Working Papers

Entrepreneurial Investment Dynamics and the Wealth Distribution (Job Market Paper) [Link to most recent draft

Abstract: This paper studies how entrepreneurial capital illiquidity and incomplete financial markets interact to influence entrepreneurial savings and investment behavior, and in turn shape the wealth distribution. To that end, I construct an endogenous occupational choice model, in which an entrepreneur holds two assets: liquid risk-free assets and illiquid capital. I calibrate the model to match salient facts about entrepreneurial investment drawn from a nationally representative panel survey on startups, and find that an entrepreneurship model disciplined only by microdata on investment can broadly match the high wealth dispersion in the data. I also find that entrepreneurs face severe illiquidity risk, which leads to an increase in precautionary liquid savings and an allocation of illiquid capital toward rich entrepreneurs who have low productivity. Moreover, illiquidity risk depresses overall wealth dispersion due to its distortion of the ability of high productivity entrepreneurs to efficiently accumulate wealth. Consequently, I find that a policy that taxes returns to liquid assets to provide partial insurance against illiquidity risk can be welfare improving, but also increases wealth dispersion.

“Capital-Reallocation Frictions and Trade Shocks”, joint with Andrea Lanteri and Pamela Medina [Link to most recent draft]

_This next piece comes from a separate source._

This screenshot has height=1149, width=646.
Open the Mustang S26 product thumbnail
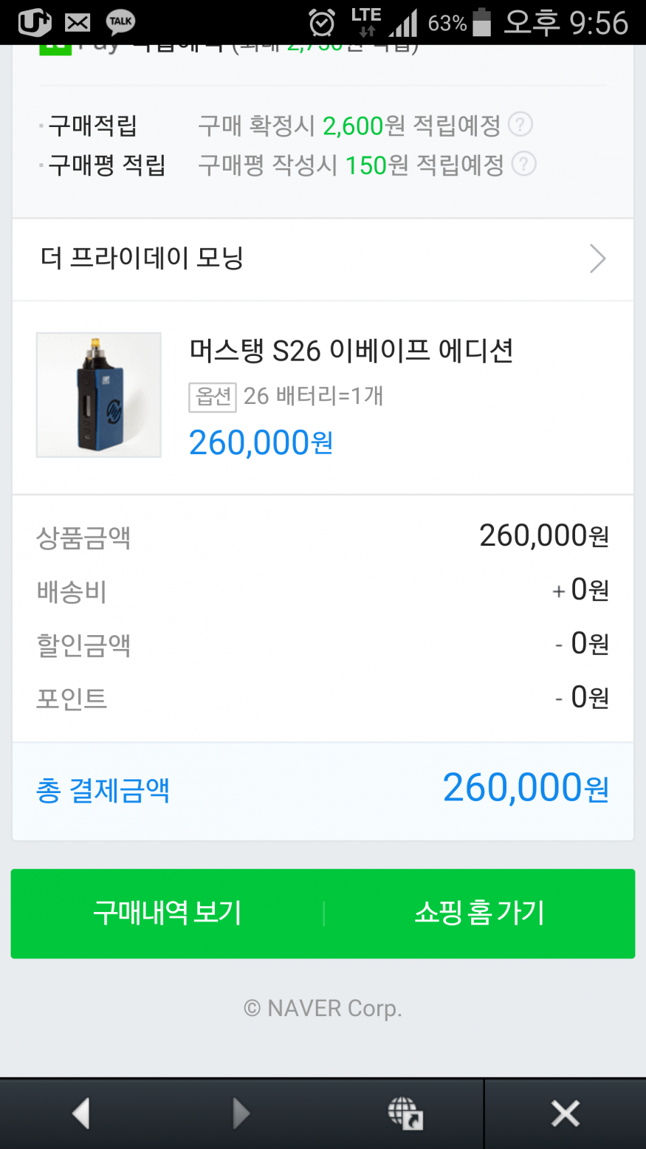point(99,395)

Abstract: What are the short- and medium-run aggregate effects of an international-trade shock that increases competition for domestic manufacturing industries? In this paper, we address this question by combining detailed firm-level investment data from several manufacturing industries in Peru, data on the import penetration of Chinese manufacturing goods in Peru, and a quantitative general-equilibrium model of trade with heterogeneous firms subject to idiosyncratic shocks. We find evidence of large frictions in disinvestment (i.e., capital reallocation), that induce high persistence of low returns from capital at the firm level, and dampen the empirical response of reallocation to Chinese import competition. In our calibrated model, these frictions play a key role in the dynamic response of the economy to an import-competition shock, inducing slow transitional dynamics and several years of low aggregate productivity, while the distribution of firm-level capital and productivity adjusts to the new steady state.

Uncertainty Shocks and Entrepreneurship” [Link to most recent draft]

Abstract: Aggregate startup rates are strongly and negatively correlated with economic policy uncertainty, while exit rates are only very weakly and positively correlated with uncertainty. This observation can be reconciled within a model of endogenous entrepreneurial choice, where entrepreneurial capital is illiquid and thus partially irreversible. Heightened uncertainty leads to a delay in entry due to a real options effect, but simultaneously raises exit propensities for poorly performing entrepreneurs and lowers exit propensities for others. At the aggregate level, this interaction of lowered entry propensities and slightly higher exit propensities depresses the size of the entrepreneurial sector while increasing aggregate labor supply for many years. This in turn leads to recessions that are deeper and more prolonged relative to firm-dynamics models where the extensive margin of adjustment did not exist. The results suggests that business-cycle models that abstract from the extensive margin might substantially under-estimate the impact of uncertainty shocks.

Work in Progress

“Illiquidity Risk, Partial Risk Sharing, Entrepreneurship, and the Wealth Distribution”

 “Should Local Regions Promote Large Firms or Small Startups? Trade-offs Between Scale and Market Power in Local Labor Markets”

Technical Notes

“A Fast and Low Computational Memory Algorithm for Computing Distributions in Heterogeneous Agent Models” [Link to paper]

Heterogeneous agent models in macroeconomics generally require numerical computation of the cross-sectional distribution of agents, either in steady state or across time. One standard approach is to utilize “non-stochastic simulation”, as described in Young (2010). This method requires an approximation of the Markov kernel that iterates the distribution forward in time. The textbook method calls for a full approximation of the Markov kernel as a Markov transition matrix, which can be costly in terms of computational time and memory when the state space is large. This paper proposes an alternative simple method that requires much less computational memory, and is substantially faster than the standard method in the case of models with large state spaces.